Commentary
System lets disabled man down
By Tanya Bricking
Advertiser Staff Writer
Hazel Johnson called the newsroom in a panic.
She was frantic. She couldn't find her 20-year-old son.
He wasn't a runaway or a rebellious college kid.
He is developmentally disabled, someone who needs to be told when to eat and when to go to bed. Someone who can't take the bus home on his own. Someone who has trouble remembering his phone number.
Reginald "Hoku" Johnson Jr. earned his certificate of completion from Wai'anae High School this year, but he never learned survival skills. And maybe that's the sad thing.
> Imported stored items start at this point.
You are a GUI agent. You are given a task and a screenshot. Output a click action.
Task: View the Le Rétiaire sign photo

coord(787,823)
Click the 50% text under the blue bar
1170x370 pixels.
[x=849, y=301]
Or maybe what's sadder is that when he was arrested last week after walking out of a Waikiki restaurant without paying for lunch, authorities released him to the street without trying to call his family or a case worker.
No one seemed to notice that he was disabled and had the mental capacity of someone half his age or that he needed help. Or maybe they were too busy to care.
Hazel Johnson called the newspaper because she didn't know where to turn.
She had no idea where her son had gone, and the Makaha woman was unaware of any social-service agencies that could help.
So she filed a missing person's report and looked everywhere she could think of to find him. After she discovered his brush with the law for skipping out of a restaurant, she was told he might have a court hearing. She took the bus to the courthouse, only to learn that she was too late. He had pleaded no contest to fourth-degree theft and already had been released.
For four days, he wandered the streets, and for four days, Hazel Johnson worried.
He turned up on Saturday after running into acquaintances in Waikiki. His mother considers his return home nothing short of a miracle.
The sad thing is that his mother is the only one shocked that this could happen.
"As much as it might seem to be just one case, our agency sees this as typical," said Howard Lesser, an advocate for the Hawaii Disability Rights Center, a private nonprofit organization that pushes for the rights of people with disabilities.
"It's like a web," said Leslye Sneider, development director at Helping Hands Hawaii, the woman who tried to sort out his case. "The fundamental thing is that the judicial system should never have let him go on his own. But this happens all the time."
The saddest thing of all is that a bureaucratic system that was blind to Hoku Johnson's problems will let the same thing happen again to someone else.